By March 1979, Edwards came back to the States, where his Seabee duty came to a close. He would continue to teach at the same place where he started, NCTC, and assist others who shared the same passion as him in their journey to becoming Seabees.
Edwards retired from active duty on December 23, 1979. He would be officially off-listed on January 21, 1980.
After active duty
In June of 1980, Edwards began his service in the reserves, where he spent time in Sioux Falls, SD. By 1985, he was in Fargo, ND, then bounced to Fort McCoy, WI doing work. By 1990, Edwards was active in the Construction Battalion Hospital Unit – 23, which was what he loosely compared to the hit reality TV show “MASH.” There, he set up environmentally-controlled facilities, and maintained other structures for hospital units.
After a few more runs in a handful of other stations, Edwards retired in May of 2006, with the sparkling rank of E-9, the title of Masterchief Petty Officer gracing his record. With an E-9 being the highest rank achievable for his unit, Edwards completed his career with pride. The fact that only 1% of service personnel ever attain the rank makes it all the more commendable.
“There’s a ton of respect that comes with that rank,” Edwards said. “It influences your entire life – it’s the culmination of years of critical thinking, discipline, and leadership rounding out a petty officer’s career.”
Edwards credits the man he is today to his time in the Navy, stating bluntly that he would never have been the same person if he hadn’t joined up as a young man of 18 years. “It really gives you a leg up when it comes to gaining and understanding of how society works,” he stated.
If not for his experiences abroad and on the homefront, Edwards shared that he might not have been the citizen of America that he is today, either. His service and dedication to the Legion has much to do with his service, as he shared early in the interview, stating that you never really retire the aspect of the service when you take part in the Legion.
“You really share a piece of something with everyone you meet at the Legion,” Edwards said. “You identify with men and women to some extent, since you ‘chew the same dirt’. You have a mutual respect and shared ground you may not ever get with other people. It’s a sense of community like none other.”

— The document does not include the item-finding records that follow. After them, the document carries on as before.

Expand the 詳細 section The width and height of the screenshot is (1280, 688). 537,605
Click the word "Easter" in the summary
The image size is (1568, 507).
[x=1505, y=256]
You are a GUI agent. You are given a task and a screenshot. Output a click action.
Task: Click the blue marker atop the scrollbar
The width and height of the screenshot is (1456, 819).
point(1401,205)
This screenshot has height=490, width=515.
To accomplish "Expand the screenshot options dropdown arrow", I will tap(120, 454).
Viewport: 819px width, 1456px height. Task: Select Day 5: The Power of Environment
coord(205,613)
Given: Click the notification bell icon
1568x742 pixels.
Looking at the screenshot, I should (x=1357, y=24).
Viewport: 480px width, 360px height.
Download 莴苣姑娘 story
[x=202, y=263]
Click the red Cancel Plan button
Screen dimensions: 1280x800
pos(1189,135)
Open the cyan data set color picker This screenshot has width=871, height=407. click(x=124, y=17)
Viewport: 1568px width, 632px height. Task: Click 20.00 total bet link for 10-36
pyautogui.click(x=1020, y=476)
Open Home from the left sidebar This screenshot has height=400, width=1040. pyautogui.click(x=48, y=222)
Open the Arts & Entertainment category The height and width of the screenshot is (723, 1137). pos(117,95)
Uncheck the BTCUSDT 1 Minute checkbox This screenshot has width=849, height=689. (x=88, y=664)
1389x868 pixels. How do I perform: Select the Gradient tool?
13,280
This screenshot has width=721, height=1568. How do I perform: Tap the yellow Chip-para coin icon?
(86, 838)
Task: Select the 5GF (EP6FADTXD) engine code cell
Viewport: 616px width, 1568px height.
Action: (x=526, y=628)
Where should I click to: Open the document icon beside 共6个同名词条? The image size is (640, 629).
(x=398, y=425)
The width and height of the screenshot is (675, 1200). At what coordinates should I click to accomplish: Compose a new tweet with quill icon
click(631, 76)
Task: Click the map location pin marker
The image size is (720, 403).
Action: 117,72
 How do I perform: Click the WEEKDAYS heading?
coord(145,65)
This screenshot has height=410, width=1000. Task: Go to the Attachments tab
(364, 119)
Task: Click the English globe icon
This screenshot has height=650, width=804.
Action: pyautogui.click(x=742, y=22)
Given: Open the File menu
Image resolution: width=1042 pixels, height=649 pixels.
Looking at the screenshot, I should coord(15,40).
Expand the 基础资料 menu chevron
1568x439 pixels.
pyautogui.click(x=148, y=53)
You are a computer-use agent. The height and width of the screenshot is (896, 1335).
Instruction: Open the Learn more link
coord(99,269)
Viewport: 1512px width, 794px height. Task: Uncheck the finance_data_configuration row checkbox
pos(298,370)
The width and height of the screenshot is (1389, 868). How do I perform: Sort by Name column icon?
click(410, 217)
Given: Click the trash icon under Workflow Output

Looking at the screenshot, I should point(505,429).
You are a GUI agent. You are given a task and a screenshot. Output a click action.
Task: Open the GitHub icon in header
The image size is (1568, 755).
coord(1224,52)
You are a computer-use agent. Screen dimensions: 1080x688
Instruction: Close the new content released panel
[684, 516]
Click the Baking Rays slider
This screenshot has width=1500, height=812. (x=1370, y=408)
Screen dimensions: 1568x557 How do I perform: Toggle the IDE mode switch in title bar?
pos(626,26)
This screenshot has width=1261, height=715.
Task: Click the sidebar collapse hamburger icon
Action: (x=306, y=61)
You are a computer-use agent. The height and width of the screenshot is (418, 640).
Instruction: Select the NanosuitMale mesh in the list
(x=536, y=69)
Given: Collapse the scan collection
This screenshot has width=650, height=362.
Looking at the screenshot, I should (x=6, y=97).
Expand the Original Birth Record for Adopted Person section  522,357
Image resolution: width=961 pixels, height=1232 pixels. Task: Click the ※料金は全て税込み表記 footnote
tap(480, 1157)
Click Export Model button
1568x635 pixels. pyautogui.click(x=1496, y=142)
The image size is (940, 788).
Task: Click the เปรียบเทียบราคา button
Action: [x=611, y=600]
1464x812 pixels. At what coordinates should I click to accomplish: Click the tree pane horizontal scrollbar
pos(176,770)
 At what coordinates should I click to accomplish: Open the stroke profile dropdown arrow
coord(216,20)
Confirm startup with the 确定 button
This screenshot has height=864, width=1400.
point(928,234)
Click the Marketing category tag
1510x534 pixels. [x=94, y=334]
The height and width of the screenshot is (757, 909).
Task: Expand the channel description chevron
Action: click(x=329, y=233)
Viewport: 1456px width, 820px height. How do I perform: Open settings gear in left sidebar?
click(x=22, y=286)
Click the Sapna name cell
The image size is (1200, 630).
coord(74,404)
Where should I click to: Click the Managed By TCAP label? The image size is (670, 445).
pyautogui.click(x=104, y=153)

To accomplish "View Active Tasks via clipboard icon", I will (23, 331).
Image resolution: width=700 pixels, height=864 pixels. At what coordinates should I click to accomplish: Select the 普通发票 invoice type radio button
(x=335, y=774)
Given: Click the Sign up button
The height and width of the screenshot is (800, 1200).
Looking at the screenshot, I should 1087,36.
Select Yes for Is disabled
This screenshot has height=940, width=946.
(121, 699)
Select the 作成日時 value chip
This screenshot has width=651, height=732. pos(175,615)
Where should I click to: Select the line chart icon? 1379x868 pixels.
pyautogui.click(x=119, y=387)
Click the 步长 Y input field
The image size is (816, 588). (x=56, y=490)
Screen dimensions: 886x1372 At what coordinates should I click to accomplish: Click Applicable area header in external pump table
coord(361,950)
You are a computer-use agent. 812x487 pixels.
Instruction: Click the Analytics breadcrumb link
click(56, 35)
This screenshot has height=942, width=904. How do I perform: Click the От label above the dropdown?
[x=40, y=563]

When it comes to commemorative holidays like Veterans Day or Memorial Day, Edwards will take a serious tone with you. His shoulders straighten up, and his chin lifts a little; not in a prideful manner, but one in a respectful and serious way.
“These days aren’t a day off for us,” Edwards said, adhereing to his days in active duty. “These are days you put on the uniform and it’s all hands-on deck. You remember why things are they way they are when it comes to these commemorations – it’s not a matter of if you celebrate, but when you need to be there. You rally together and keep a hallowed spirit – these are important days.”
Edward and those at the American Legion Post #270 – Buffalo would like to remind you to take a moment to remember those in service of the country, and to not only view Veterans Day as just another day to check off the calendar, but another day to be thankful for the freedom so many work to ensure for our great nation.